/ Forschung
Der Erste Weltkrieg als globaler Krieg
Am 28. Juni 2014 jährt sich die Ermordung des österreichisch-ungarischen Thronfolgers Erzherzog Franz Ferdinand zum 100. Mal. Das Europainstitut nimmt den Jahrestag zum Anlass, um das analytische Potenzial der European Global Studies am Beispiel des Ersten Weltkrieges aufzuzeigen.
“A couple of revolver shots probably never before formed a connection between such a line of complicated causes and such an infinite variety of possibly still more complicated affects as those yesterday”, schrieb die New York Times in einem ihrer ersten Berichte über die Ermordung des österreichisch-ungarischen Thronfolgers Erzherzog Franz Ferdinand und seiner Gattin Sophie am 28. Juni 1914 in Sarajevo. Nach dem Attentat herrschte für einen Sommermonat diplomatische Funkstille – zumindest an der Oberfläche. In der sogenannten Julikrise gab es in den diplomatischen Hinterzimmern einen hektischen Austausch zwischen den Bündnispartnern, der schliesslich in einer von deutscher Seite unterstützten Kriegserklärung Österreich-Ungarns an Serbien gipfelte. Die damit in Gang gesetzte Kette von Bündnisfällen führte zum Ausbruch des Ersten Weltkriegs.
Bereits während des Kriegs begann eine dokumentenreich geführte Diskussion um die Kriegsschuldfrage, die der britische Historiker Christopher Clark mit seiner These von den diplomatischen „Schlafwandlern“ erst jüngst neu belebt hat. In diesen Auseinandersetzungen erschien der Erste Weltkrieg als ein europäischer Krieg, der, so die lange Zeit vorherrschende Sicht, sich erst im Schicksalsjahr 1917 mit der Russischen Revolution und dem Kriegseintritt der Vereinigten Staaten zum Weltkrieg entwickelt habe.
Diese Lesart eines sich erst allmählich ausbreitenden Konflikts widerspricht unserem heutigen Blick auf die Welt des späten 19. und frühen 20. Jahrhunderts. Die politische und wirtschaftliche Abhängigkeit der Kolonien und damit aller Weltregionen – mit Ausnahme Lateinamerikas – von den europäischen Kolonialmächten, die Verdichtung globaler Wertschöpfungsketten, das Zusammenrücken der Welt durch Kommunikation, Eisenbahn und Dampfschiff und die Mobilität von Menschen, Gütern und Ideen brachten einen Grad globaler Integration und wechselseitiger Abhängigkeiten hervor, der unserem heutigen Verständnis von Globalisierung nur wenig nachstand.

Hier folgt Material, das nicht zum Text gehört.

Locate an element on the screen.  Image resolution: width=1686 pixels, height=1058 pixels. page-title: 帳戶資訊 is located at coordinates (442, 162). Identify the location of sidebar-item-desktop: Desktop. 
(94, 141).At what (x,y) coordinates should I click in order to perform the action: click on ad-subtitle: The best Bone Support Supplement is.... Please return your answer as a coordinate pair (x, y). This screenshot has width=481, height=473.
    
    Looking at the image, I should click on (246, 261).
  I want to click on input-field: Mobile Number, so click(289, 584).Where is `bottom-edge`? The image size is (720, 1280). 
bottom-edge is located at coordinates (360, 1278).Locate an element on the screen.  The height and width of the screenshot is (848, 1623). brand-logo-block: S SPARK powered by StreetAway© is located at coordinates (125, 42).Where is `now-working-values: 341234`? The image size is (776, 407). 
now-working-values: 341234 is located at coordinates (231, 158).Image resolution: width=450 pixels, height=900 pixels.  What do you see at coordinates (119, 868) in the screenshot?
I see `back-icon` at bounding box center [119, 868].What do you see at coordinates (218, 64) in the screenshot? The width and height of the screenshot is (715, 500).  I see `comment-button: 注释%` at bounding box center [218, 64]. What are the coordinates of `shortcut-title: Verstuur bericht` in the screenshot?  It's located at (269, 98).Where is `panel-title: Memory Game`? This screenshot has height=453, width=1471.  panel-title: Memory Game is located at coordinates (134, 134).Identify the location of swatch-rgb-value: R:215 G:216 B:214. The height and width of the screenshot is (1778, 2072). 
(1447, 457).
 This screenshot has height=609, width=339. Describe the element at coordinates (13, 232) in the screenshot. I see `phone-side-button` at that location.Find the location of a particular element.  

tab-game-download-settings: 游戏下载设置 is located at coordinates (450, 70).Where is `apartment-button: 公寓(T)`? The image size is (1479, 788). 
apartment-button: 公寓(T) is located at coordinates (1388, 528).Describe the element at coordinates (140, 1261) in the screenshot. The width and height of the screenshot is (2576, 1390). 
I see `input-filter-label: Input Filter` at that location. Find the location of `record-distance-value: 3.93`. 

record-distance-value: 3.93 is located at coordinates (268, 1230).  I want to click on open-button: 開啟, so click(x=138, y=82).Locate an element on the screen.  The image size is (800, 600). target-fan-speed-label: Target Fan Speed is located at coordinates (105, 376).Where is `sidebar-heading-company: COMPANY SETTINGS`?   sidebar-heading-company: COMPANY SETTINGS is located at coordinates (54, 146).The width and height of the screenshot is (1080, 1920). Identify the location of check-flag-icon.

Der Erste Weltkrieg besass von Beginn an eine globale Dimension, die lange unterschätzt wurde und die von Historikern nun zunehmend entdeckt wird. Die grenzüberschreitende Verflechtung von Wirtschaft, Gesellschaft und Recht seit der Mitte des 19. Jahrhunderts war den historischen Akteuren bewusst und drückte dem Handeln von Regierungen, Diplomaten und Staaten ihren Stempel auf. Sobald wir davon ausgehen, dass Ausbruch und Verlauf des Ersten Weltkriegs von dieser Verflechtung Europas mit anderen Weltregionen genauso geprägt wurden wie die ersten globalen Wirtschaftskrisen am Ende des 19. Jahrhunderts, wird das Ausmass der sich ankündigenden „Urkatastrophe“ bereits wenige Tage nach dem Attentat in Sarajevo ersichtlich: Der Ansatz der European Global Studies erlaubt uns, über den Zusammenhang von Globalisierung und Konflikten zu reflektieren und damit ein Kernproblem der Gegenwart in historischer Perspektive zu überdenken.
Das Europainstitut wird auf seiner Website in loser Folge über die globalhistorische Dimension des Ersten Weltkrieges berichten und so das analytische Potenzial der European Global Studies ausleuchten. Der erste Artikel behandelt die Medienberichterstattung in Asien und den USA wenige Tage nach dem 28. Juni 1914 und verweist damit zugleich auf die neuen Möglichkeiten der Informationsbeschaffung, die den „Digital Humanities“ zur Verfügung stehen. Die zitierten Quellen und Bilder können zum Beispiel über NewspaperSG eingesehen werden, ein Digitalisierungsprojekt der National Library Singapore, oder über die digitalisierte Bildsammlung der US-amerikanischen Library of Congress.